Security

This page covers security considerations when using Apache Tika.

Security Model

Apache Tika’s security model describes the trust boundaries and assumptions that govern how Tika processes content. Understanding this model is essential for deploying Tika securely.

Known Vulnerabilities

For information about known security vulnerabilities (CVEs) in Apache Tika and their remediation, please see:

External Command Security

Apache Tika can be configured to use external system commands for certain operations, such as the FileCommandDetector and ExternalParser components.

External command configuration should only be performed by trusted administrators. Never allow untrusted users to configure command paths or arguments.

Security Best Practices

  1. Restrict configuration access: Only allow administrators to modify Tika configuration files that specify external commands.

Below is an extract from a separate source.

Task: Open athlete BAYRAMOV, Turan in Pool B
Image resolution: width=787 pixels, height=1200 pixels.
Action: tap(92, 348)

  2. Use absolute paths: Always configure external commands with absolute paths to prevent PATH manipulation attacks.

  3. Sandbox execution: Consider running Tika in a container or sandbox environment to limit the impact of any command execution vulnerabilities.

  4. Audit command configuration: Regularly review configured external commands and their arguments.

Affected Components

  • FileCommandDetector: Uses the system file command for MIME type detection

  • ExternalParser: Executes arbitrary external programs to extract content

  • ExternalEmbedder: Uses external tools to embed content

Credential Handling

Password Storage in Memory

Tika stores some credentials as Java String objects, which remain in memory until garbage collected. For environments with strict security requirements:

  1. Use environment variables: Configure credentials via environment variables rather than configuration files where possible.

  2. Use secret managers: Integrate with HashiCorp Vault, AWS Secrets Manager, or similar services for production deployments.

  3. Enable encryption: Use the AES encryption option in HttpClientFactory for stored passwords.

  4. Minimize credential scope: Use credentials with minimum necessary privileges and rotate them regularly.